### What you have to do
Reproduce the passage of the court opinion below between "The Commonwealth Court based" and "Pa.C.S. § 9760(1).", inclusive, word for word.

### Excerpted text

Sadler appealed to the Commonwealth Court. He maintained that his workers’
compensation benefits had been improperly suspended because he spent no time in
incarceration after his conviction, as is required pursuant to the clear language of Section
306(a.1). The Commonwealth Court agreed. Sadler v. WCAB (Philadelphia Coca-Cola),
210 A.3d 372 (Pa. Commw. 2019). The Commonwealth Court stressed that Sadler’s pre-
conviction incarceration was due to his inability to post bail and that consistent with
Section 306(a.1)’s plain language, his benefits could not be suspended during that time.
Id. at 381. The Commonwealth Court also reasoned that the General Assembly, in
enacting Section 306(a.1), was aware that pursuant to Section 9760(1) of the Sentencing
Code,2 an individual who is incarcerated prior to being convicted is entitled to receive
post-conviction credit for time served. Id. at 382. Thus, the court reasoned, the General
Assembly could have included a provision in Section 306(a.1) that would “allow for time
spent incarcerated before a conviction to be deemed as occurring after a conviction[.]”
Id. (emphasis in original).
The Commonwealth Court based its decision in substantial part on its prior
decision in Rogele, Inc. v. WCAB (Mattson), 969 A.2d 634 (Pa. Commw. 2009), a factually
similar case also involving the payment of workers’ compensation benefits during a period
of pre-incarceration. In discussing Section 306(a.1), the court recognized that “this
section makes no reference to a termination of benefits during periods of incarceration
2 42 Pa.C.S. § 9760(1).
[J-68-2020] - 3
prior to conviction” and recognized that it was powerless to “engraft language onto a
statute” or “impute an intent where the statutory language is unambiguous.” Id.at 637-
38. The Commonwealth Court continued, explaining that “[a]bsent explicit statutory
provision, [it] is not free to reduce statutorily-created benefits. If the legislature had
intended that benefits be discontinued for an incarcerated recipient prior to conviction, it
would have written the statute to achieve that result.” Id.
In dissent, the Honorable Anne Covey found that the lower tribunals correctly
granted PCCC’s petition due to Sadler’s incarceration. In her view, the majority’s “narrow
reading” of Section 306(a.1) failed “to give effect to all of the words in that provision.”

### Dataset section

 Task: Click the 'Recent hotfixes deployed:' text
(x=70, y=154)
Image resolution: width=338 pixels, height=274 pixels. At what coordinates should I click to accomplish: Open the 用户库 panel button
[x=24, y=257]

### In response
The Commonwealth Court based its decision in substantial part on its prior
decision in Rogele, Inc. v. WCAB (Mattson), 969 A.2d 634 (Pa. Commw. 2009), a factually
similar case also involving the payment of workers’ compensation benefits during a period
of pre-incarceration. In discussing Section 306(a.1), the court recognized that “this
section makes no reference to a termination of benefits during periods of incarceration
2 42 Pa.C.S. § 9760(1).